Nach einer langen Trockenphase drohen nun örtlich kräftige Regenfälle in kurzer Zeit. Nach Angaben des Deutschen Wetterdienstes (DWD) ziehen am Abend von Westen her starke Gewitter über Teile Deutschlands hinweg. Dabei sind auch Starkregen, Hagel und stürmische Böen möglich.
In der Nacht verlagern sich die Gewitter laut Vorhersage in einem Streifen über die südliche Mitte des Landes – etwa von Rheinland-Pfalz bis nach Sachsen – weiter nach Osten. Auch südlich der Donau ist in der Nacht mit Gewittern zu rechnen.
Bereits am Donnerstagmorgen müssen vor allem der Norden und der Süden mit Schauern und teils heftigen Gewittern rechnen. Am Alpenrand kann es laut DWD-Meteorologe Thorsten Kaluza sogar über mehrere Stunden hinweg zu starkem Regen kommen.

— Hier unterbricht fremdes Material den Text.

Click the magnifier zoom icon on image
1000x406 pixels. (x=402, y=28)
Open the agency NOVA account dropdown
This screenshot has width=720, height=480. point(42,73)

Temperaturen bleiben unter 30 Grad
Die 30-Grad-Marke wird am Donnerstag voraussichtlich nicht mehr erreicht. Im Süden und Osten sind noch bis zu 27 Grad möglich. Sonst liegen die Höchstwerte zwischen 20 Grad an den Küsten und 24 Grad in der Landesmitte. Dazu wird es windig, in höheren Lagen sind auch stürmische Bedingungen möglich.
Auch am Freitag setzt sich das wechselhafte Wetter fort. Entlang der Donau und südlich davon ist mit teils langanhaltendem und kräftigem Regen zu rechnen, so Kaluza. In der Mitte Deutschlands kommen am späten Nachmittag und Abend von Nordwesten und Westen Schauer sowie einzelne Gewitter auf.